Stored data:
════

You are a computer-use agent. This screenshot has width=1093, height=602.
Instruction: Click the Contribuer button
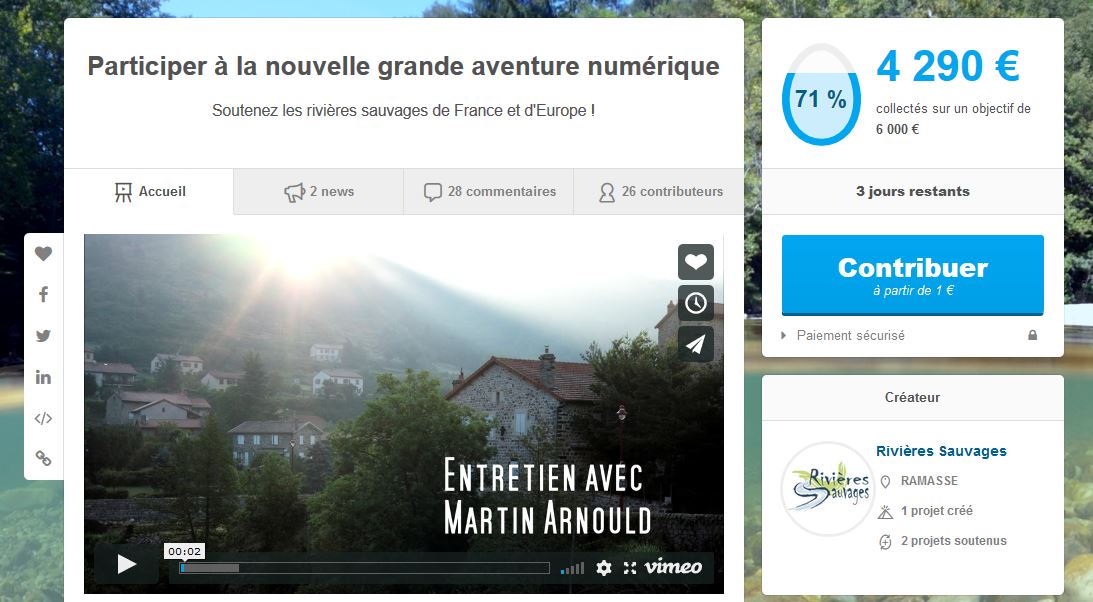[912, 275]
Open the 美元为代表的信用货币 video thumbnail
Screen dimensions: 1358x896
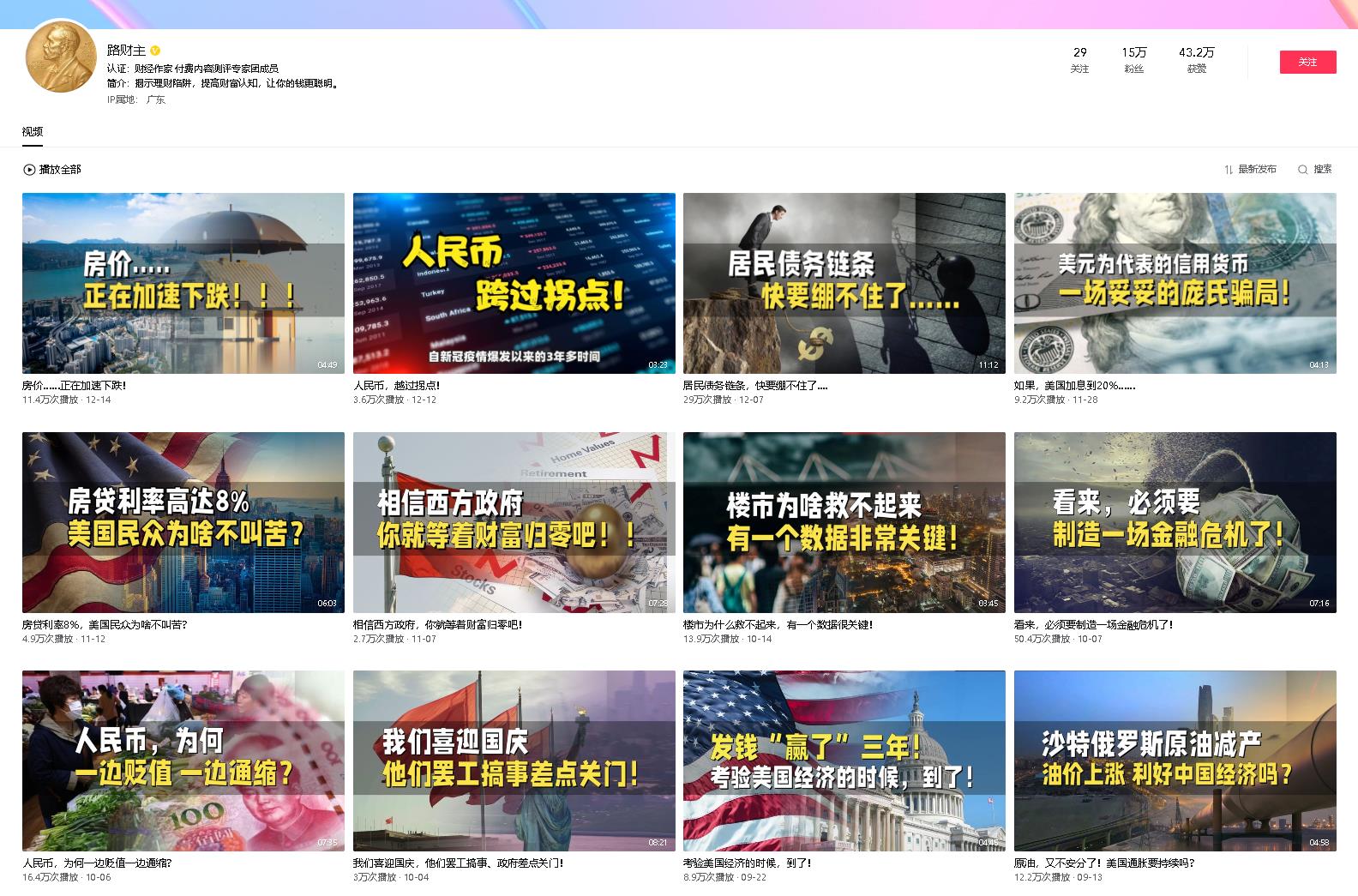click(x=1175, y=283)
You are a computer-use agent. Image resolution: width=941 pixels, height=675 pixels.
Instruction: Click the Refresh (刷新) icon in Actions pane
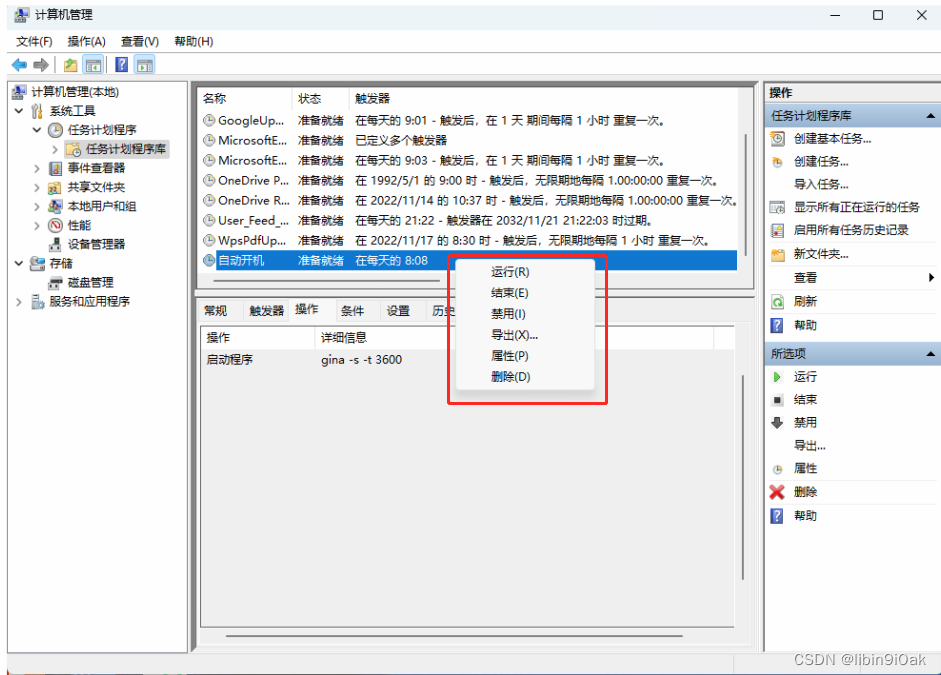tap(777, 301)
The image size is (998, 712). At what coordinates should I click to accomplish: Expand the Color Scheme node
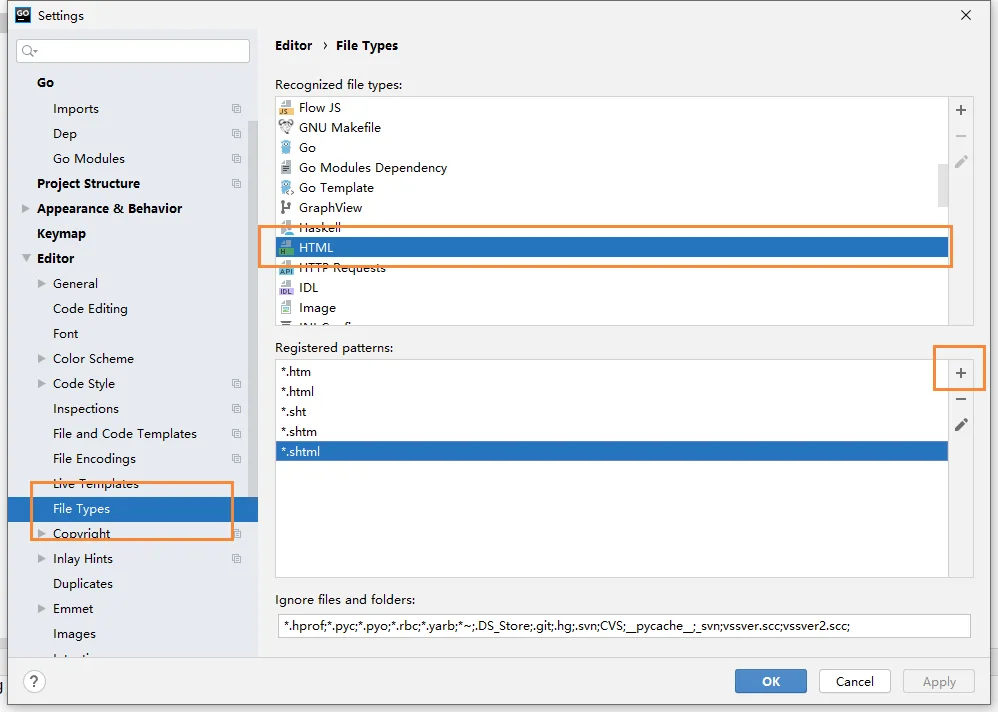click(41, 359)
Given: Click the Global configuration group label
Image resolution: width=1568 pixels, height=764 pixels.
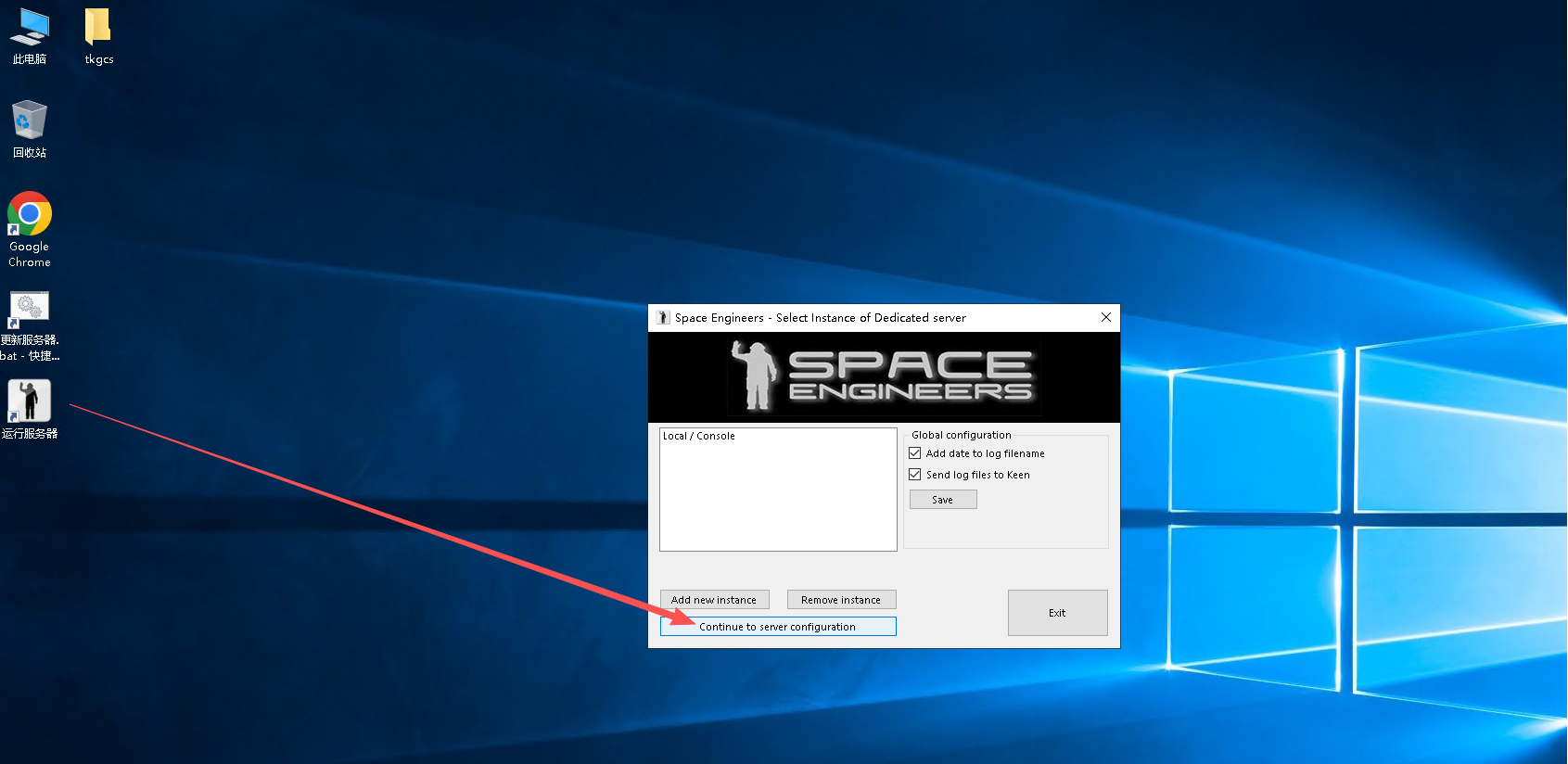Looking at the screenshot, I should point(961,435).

════

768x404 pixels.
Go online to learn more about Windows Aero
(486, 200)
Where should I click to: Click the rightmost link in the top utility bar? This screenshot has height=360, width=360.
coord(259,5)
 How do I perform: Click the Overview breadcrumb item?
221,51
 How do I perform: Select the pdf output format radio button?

════

Exercise instructions:
Using the records above, report the count of lines holding "computer" and nothing else.

Reply:
2